**Provided material**
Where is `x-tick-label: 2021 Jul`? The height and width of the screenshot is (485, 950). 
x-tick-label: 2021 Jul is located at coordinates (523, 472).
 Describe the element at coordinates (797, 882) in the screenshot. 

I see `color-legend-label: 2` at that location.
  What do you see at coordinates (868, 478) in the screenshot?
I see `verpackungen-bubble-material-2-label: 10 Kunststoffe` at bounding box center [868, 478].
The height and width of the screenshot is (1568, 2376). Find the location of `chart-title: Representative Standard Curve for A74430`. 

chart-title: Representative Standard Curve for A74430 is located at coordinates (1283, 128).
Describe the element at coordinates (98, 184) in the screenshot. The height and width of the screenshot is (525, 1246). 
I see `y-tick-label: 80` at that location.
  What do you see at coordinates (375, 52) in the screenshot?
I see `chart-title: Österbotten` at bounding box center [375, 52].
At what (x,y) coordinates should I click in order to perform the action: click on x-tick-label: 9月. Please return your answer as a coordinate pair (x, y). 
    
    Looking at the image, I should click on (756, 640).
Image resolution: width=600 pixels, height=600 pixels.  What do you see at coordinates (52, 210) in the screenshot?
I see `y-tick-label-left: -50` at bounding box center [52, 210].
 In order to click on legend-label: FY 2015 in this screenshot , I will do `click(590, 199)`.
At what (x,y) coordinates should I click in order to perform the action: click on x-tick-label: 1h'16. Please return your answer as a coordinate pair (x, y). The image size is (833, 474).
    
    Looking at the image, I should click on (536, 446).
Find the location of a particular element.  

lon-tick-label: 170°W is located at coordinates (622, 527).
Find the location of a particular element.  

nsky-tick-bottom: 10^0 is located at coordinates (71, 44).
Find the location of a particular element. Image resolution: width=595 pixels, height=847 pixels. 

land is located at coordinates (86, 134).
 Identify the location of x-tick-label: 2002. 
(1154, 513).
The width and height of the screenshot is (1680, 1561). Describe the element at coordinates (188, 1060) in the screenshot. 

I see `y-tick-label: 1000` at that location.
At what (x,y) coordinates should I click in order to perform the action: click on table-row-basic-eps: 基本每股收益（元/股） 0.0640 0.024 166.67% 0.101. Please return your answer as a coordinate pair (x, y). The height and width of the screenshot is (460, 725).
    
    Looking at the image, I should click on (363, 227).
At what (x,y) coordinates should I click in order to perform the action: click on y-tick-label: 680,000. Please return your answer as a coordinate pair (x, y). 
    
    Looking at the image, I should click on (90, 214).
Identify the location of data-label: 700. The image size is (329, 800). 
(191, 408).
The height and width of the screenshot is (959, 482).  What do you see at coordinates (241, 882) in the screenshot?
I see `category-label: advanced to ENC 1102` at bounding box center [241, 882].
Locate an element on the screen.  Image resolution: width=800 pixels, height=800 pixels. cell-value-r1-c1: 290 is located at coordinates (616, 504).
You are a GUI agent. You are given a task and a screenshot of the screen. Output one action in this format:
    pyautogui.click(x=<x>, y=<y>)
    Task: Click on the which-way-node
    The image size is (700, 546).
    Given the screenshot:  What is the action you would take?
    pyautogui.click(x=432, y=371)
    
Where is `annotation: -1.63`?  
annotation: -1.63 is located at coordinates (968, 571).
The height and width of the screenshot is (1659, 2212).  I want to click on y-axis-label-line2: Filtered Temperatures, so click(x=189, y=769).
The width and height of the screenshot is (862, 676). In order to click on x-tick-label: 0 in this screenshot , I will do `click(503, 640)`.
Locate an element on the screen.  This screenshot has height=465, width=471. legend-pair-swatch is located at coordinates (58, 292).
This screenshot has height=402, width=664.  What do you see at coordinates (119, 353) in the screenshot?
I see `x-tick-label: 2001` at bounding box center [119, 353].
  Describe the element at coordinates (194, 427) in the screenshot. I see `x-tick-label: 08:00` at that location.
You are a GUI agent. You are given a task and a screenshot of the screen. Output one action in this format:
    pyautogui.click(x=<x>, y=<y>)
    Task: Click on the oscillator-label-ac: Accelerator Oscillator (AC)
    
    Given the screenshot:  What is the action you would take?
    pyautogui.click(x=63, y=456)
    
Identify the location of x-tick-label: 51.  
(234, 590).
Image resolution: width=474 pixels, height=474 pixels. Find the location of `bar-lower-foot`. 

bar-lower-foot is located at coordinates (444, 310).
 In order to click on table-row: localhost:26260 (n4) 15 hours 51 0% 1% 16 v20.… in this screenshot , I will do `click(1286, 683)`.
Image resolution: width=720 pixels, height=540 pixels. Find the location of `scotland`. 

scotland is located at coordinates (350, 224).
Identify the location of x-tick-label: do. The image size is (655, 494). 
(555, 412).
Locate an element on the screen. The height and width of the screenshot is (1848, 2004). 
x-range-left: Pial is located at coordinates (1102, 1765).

**To do**
Set down the lines of the records exactly, from the line containing "In order to click on table-row: localhost:26260" through the end of the records, inclusive.

**Answer to this exercise**
 In order to click on table-row: localhost:26260 (n4) 15 hours 51 0% 1% 16 v20.… in this screenshot , I will do `click(1286, 683)`.
Image resolution: width=720 pixels, height=540 pixels. Find the location of `scotland`. 

scotland is located at coordinates (350, 224).
Identify the location of x-tick-label: do. The image size is (655, 494). 
(555, 412).
Locate an element on the screen. The height and width of the screenshot is (1848, 2004). 
x-range-left: Pial is located at coordinates (1102, 1765).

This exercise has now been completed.